Professor George Jerums AM, Endocrinology Centre For Excellence, Repatriation campus

   Extension 3580, g.jerums@unimelb.edu.au

Dr Jennifer Johns, Senior Cardiologist, Department of Cardiology, Austin campus

   Extension 5283, jennifer.johns@austin.org.au

Professor Albert Frauman, Director, Clinical Pharmacology & Therapeutics, Austin campus

   Extension 5486, albertf@unimelb.edu.au

The research integrity advisor’s role is solely to assist with advice. They must not contact the person who is the subject of the possible allegation but should explain the options to the person considering making an allegation.
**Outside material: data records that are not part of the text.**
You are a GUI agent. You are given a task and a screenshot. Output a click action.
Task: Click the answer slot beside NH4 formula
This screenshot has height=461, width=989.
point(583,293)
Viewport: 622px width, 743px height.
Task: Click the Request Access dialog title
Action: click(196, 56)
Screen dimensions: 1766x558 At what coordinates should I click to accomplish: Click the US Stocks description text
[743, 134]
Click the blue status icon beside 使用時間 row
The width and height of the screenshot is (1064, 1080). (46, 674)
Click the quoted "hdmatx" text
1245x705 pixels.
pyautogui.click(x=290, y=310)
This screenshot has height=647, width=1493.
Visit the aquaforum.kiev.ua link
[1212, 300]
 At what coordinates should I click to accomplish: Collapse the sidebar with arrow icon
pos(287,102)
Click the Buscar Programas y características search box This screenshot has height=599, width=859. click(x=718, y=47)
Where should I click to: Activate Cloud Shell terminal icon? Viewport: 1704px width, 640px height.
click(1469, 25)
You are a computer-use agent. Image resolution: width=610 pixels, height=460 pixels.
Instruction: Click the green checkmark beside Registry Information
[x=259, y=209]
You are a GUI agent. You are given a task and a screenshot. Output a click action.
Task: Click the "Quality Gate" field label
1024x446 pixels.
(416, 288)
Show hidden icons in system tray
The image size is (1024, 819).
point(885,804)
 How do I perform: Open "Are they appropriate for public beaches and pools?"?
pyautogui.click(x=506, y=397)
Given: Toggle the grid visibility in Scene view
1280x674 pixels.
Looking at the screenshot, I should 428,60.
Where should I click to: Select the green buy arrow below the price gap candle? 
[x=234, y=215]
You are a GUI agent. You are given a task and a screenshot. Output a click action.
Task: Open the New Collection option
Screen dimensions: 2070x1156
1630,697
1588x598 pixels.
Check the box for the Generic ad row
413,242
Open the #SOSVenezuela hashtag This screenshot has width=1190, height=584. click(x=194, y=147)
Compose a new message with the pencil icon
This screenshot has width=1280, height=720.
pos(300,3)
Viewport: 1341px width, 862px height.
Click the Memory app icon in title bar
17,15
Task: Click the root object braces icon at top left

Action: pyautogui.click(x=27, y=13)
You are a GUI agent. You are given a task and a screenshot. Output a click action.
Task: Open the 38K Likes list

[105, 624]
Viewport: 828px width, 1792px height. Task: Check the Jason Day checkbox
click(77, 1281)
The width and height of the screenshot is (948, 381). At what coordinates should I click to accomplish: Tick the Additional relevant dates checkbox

These options include:

  • The person who has raised the concern referring them directly to the person against whom the allegation is being made
  • Not proceeding, or withdrawing the allegation if discussion resolves the concerns
  • Referring the allegation to a person in a supervisory capacity for resolution at the local or departmental level
  • Making an allegation of Research Misconduct in writing to the designated person (see below)

After providing such advice, the research inegrity advisor will play no further part in proceedings if a decision to formalise an allegation is made.

 

(2)   Lodging a complaint

 

With the proviso that the first step may have been to obtain clarification about the Code from a Research Integrity Advisor, which might have allayed any concerns, all employees or students associated with Austin Health who still have concerns should report suspected or apparent Code breaches or alleged Research Misconduct.

In the case of suspected minor breaches, the initial step may be to raise the concern with the immediate supervisor of the staff member or student, who could then take the responsibility to decide whether to proceed with a formal allegation. In the situation where the concern of the staff member or student was about  the research conduct of their supervisor, this step would clearly be inappropriate.

A formal allegation of a breach of the Code or of Research Misconduct must be referred in writing to the person designated to receive allegations, as detailed in the next section.

A person who is the subject of an allegation must be treated fairly and provided with opportunities to respond to allegations in writing. A person who makes an allegation must also be treated fairly, and according to any legislative provisions for whistleblowers during and following investigation of the allegations.

Adequate protection of the complainant and the accused person requires absolute confidentiality in the early stages of the investigation.

 

(3)   Designated person to receive allegations

 

The designated person to receive allegations of Research Misconduct or of noncompliance with the Code at Austin Health is the Manager, Office for Research. The Designated Person will conduct a preliminary investigation and provide advice to the Director of Research about whether the allegations appear to be justified and a prima facie case exists.

 

When undertaking a preliminary investigation, the Designated Person will take into account the requirements of theAustralian Code for the Responsible Conduct of Research. The Designated Person has the authority to secure all relevant documents and evidence so that they are available if it is decided that the allegations are to be investigated. Where necessary, the Designated Person must ensure that arrangements in the local workplace are fair to all parties until the allegations have been dealt with.

 

After completing the preliminary investigation, the designated person will advise the Director of Research whether the allegation should be:

 

  • Dismissed
  • Dealt with under other misconduct provisions unrelated to Research Misconduct
  • Referred back to the departmental level with advice about how it should be handled
  • Investigated further through a Research Misconduct enquiry

 

(4)    Procedures to be followed when the allegations appear to be justified and a prima facie case exists

 

If the allegations do appear to be justified and a prima facie case exists, the procedures which must be followed subsequently are set out in the Austin Health Administrative Procedure entitled Management of Complaints Related to Conduct of Research, lodged in the Policies and Procedures section of the Austin Health intranet.